Y también por lo que los había escuchando hablando en sus batallas de entrenamiento sabía que el moreno estaba molesto y también loco por decir alguna de sus ironías solo que se contenía por ser ella quien era.
Lo que la hizo sonreír con petulancia, conocía a Methodius desde hacía muchísimo tiempo cuando su padre el general Amyntas lo había traído cuando apenas tenía 13 años.
Kagome recordó una vez que Methodius le respondió de mala manera a Aspasia hermana de Kagome ganándose la paliza del año por parte de Amyntas.
—Methodius Andreatos.
—Sesshomaru Dikoudis.
Ambos hicieron una reverencia, mientras Kagome solo asintió.
—Hacedme caso a lo que digo, daros todo, y que Zeus os acompañe –dijo con compasión-.
Entonces Kagome se fue, dejando a los peltastas anonadados por su comportamiento amable y condescendiente el cual no tenía nadie de la realeza Macedonia más que ella.
—Es jodidamente bonita Sesshomaru.
El rubio asintió viéndola perderse entre los pasillos del palacio.
—Sí, y será mía.
—No si es mía primero –dijo su compañero giñando su ojo burlón-.
Sesshomaru le gruñó molesto en respuesta y Methodius largó una carcajada, desde hacía mucho sabía que a Sesshomaru le gustaba la hija menor de Píreo lo cual era una absoluta locura.
—No vueles tan alto amigo.
Pero el rubio no le hizo caso en absoluto, su mente solo estaba con alguien ahora mismo, con Kagome Gavrielatos.
-._.-
Hoplitas1:Eran los soldados de la infantería pesada.

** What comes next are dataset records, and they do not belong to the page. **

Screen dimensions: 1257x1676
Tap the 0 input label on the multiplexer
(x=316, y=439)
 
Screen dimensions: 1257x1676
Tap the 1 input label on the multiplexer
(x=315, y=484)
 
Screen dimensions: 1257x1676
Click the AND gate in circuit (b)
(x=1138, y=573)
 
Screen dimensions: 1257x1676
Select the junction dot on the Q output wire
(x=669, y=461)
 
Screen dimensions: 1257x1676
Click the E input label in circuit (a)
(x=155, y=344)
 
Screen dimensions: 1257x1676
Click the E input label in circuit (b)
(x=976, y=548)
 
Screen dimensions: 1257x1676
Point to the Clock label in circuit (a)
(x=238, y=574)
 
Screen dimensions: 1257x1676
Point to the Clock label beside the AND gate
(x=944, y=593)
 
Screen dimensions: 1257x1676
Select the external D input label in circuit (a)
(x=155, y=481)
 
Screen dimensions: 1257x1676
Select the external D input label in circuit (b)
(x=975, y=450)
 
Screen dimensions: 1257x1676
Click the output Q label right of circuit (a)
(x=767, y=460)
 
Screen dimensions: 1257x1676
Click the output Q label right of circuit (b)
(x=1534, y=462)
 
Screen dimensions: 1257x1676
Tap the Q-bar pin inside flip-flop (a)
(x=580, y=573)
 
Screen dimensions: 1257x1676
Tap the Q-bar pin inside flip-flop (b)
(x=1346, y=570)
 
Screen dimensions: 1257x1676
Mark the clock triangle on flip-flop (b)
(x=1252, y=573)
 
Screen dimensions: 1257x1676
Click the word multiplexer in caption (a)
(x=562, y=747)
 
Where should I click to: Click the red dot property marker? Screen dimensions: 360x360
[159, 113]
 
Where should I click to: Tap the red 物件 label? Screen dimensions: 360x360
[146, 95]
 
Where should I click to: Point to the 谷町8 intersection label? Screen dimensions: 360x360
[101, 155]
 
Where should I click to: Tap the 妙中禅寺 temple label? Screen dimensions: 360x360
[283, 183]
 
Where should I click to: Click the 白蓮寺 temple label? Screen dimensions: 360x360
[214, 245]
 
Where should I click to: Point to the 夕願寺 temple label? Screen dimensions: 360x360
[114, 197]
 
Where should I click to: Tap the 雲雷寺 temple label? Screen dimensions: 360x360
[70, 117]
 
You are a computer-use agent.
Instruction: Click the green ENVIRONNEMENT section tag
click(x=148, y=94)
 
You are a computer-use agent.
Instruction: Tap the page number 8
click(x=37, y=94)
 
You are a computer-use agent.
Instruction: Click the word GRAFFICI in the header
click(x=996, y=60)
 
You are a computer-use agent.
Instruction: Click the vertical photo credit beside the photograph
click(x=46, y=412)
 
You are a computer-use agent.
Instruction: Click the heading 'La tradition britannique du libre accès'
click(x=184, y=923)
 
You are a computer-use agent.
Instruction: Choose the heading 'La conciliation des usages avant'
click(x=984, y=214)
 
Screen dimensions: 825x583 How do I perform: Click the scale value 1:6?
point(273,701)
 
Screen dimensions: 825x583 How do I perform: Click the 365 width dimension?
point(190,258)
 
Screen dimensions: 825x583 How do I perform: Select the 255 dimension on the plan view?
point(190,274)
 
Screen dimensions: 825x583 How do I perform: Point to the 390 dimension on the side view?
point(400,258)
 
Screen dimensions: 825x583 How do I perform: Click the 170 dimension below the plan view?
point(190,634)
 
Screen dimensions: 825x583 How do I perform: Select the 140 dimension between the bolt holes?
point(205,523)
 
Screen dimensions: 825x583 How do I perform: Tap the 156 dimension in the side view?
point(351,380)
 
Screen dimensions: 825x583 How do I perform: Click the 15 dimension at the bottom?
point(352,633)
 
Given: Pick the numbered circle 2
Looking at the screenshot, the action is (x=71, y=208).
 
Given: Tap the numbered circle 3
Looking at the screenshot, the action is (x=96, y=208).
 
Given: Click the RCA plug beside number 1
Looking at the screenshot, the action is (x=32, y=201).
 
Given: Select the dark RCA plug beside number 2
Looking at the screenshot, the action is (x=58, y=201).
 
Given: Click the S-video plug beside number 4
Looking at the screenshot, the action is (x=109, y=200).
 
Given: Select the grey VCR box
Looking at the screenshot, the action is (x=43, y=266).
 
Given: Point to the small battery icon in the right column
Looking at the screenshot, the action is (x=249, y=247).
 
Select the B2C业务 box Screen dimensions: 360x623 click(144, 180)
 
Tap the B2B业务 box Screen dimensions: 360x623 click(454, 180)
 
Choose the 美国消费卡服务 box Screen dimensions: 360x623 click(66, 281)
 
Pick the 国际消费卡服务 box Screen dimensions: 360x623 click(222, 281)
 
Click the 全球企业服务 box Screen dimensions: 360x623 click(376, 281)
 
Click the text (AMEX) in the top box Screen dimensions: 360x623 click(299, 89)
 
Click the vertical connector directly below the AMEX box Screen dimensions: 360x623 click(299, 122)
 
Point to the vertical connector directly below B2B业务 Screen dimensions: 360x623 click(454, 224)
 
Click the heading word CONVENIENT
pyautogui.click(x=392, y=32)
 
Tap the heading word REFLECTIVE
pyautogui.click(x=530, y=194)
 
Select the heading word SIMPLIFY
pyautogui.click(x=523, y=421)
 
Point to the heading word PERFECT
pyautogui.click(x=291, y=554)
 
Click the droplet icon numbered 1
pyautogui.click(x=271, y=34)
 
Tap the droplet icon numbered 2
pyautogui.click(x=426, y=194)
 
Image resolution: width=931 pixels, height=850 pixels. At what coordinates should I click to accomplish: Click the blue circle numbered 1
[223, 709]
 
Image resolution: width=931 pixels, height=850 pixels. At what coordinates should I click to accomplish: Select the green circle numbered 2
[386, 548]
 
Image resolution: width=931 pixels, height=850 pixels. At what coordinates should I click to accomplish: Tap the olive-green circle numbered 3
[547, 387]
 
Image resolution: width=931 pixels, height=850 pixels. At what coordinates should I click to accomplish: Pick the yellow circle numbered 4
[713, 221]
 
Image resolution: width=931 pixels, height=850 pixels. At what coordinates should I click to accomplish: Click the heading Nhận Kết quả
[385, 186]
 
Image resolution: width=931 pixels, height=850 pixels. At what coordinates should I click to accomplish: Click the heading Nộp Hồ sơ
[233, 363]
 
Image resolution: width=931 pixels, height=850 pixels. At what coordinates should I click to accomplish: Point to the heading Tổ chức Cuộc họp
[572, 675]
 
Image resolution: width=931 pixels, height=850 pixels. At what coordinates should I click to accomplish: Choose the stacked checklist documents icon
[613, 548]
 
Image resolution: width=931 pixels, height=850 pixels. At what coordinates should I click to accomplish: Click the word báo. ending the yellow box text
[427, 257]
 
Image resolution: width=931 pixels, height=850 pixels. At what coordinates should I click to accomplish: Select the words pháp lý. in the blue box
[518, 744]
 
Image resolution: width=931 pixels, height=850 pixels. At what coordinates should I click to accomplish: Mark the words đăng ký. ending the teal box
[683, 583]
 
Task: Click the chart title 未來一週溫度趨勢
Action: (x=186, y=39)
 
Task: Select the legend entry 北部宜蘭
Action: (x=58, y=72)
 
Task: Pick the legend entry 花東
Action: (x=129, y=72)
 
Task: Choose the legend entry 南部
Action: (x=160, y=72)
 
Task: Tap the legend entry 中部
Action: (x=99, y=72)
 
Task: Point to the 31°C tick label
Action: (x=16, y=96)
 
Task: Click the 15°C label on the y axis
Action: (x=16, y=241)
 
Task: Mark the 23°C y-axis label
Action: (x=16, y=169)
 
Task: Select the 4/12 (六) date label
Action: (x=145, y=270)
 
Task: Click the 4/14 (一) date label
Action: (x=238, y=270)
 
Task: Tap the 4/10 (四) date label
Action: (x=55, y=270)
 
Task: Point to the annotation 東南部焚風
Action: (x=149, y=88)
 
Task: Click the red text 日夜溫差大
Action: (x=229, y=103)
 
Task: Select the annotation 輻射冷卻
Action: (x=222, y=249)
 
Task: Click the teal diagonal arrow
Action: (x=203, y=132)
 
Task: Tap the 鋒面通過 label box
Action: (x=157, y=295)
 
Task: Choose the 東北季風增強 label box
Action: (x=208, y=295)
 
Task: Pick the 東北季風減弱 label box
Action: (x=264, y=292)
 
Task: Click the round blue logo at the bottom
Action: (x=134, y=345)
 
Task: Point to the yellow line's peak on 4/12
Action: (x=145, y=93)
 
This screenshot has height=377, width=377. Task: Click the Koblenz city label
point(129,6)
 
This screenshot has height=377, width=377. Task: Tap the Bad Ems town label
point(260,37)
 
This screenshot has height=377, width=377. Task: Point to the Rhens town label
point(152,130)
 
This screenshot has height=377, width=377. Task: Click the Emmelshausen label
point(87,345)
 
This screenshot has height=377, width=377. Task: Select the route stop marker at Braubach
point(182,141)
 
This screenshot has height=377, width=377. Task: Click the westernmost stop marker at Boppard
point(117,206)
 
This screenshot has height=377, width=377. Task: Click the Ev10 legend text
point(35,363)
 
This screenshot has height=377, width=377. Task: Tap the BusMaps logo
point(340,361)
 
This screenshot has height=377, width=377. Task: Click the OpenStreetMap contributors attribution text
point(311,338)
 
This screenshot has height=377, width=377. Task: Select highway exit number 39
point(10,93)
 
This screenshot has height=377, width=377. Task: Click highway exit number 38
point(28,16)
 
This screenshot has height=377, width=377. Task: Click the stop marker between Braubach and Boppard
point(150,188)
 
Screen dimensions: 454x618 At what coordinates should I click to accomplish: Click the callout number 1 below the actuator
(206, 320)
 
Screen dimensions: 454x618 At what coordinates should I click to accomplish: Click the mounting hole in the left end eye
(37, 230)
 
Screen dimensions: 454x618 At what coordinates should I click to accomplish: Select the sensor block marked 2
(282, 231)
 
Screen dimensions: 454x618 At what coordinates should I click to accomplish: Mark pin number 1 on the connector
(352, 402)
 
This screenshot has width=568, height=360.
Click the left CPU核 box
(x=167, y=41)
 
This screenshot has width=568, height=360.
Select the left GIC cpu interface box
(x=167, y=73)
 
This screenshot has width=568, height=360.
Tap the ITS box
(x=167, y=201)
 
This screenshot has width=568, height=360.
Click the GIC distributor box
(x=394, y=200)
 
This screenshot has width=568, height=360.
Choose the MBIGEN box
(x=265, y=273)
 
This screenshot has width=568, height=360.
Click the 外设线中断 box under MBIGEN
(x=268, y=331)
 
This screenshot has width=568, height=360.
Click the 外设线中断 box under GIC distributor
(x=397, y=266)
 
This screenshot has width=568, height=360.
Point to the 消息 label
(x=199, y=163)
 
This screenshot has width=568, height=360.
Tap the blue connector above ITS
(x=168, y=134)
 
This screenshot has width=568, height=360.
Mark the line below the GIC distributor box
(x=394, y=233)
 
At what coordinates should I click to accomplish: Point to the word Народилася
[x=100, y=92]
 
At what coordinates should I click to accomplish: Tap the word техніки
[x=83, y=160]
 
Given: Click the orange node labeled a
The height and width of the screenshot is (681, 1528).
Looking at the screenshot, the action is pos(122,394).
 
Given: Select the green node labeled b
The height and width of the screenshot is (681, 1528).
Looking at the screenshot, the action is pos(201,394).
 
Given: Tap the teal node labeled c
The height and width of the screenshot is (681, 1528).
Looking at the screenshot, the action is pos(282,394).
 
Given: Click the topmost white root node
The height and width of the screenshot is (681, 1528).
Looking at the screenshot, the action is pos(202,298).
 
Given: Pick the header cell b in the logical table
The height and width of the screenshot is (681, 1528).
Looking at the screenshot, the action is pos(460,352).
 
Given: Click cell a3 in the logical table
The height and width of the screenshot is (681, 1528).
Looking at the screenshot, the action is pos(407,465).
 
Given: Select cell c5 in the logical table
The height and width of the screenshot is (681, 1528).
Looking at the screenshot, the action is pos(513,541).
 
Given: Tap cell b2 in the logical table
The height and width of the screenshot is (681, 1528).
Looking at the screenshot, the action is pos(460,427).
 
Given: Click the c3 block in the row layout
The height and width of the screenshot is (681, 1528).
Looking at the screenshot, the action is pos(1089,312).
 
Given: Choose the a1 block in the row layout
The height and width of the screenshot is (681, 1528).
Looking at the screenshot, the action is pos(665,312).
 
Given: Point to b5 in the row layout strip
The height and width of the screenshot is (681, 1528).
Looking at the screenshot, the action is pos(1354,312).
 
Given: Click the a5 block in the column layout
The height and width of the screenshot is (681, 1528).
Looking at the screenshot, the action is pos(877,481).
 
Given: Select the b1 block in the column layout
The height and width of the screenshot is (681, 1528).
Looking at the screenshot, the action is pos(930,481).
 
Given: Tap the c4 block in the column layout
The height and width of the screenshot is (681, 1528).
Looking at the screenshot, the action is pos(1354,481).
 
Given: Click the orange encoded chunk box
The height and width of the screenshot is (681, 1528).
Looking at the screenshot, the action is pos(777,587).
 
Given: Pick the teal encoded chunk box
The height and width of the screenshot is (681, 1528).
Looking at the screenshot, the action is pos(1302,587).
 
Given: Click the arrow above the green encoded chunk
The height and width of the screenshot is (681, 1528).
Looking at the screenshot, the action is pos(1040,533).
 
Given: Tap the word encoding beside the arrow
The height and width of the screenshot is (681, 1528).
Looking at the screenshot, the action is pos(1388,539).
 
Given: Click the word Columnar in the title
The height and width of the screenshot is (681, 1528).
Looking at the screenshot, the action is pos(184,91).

Trierarca2:Alto rango en la guerra.
Peltastas3:Pertenecían a la infantería ligera mercenaria.
Toxotas4:Eran los arqueros de infantería pesada generalmente iban con los hoplitas.
Peplos5:Túnica femenina que llevaban las mujeres en la antigua Grecia.
¡Holi!
Espero que les guste este mi nuevo libro perteneciente a mi segunda saga.
Ojalá dejen sus comentarios de que les pareció y si tienen algo que aportarle 3
¡Saludos!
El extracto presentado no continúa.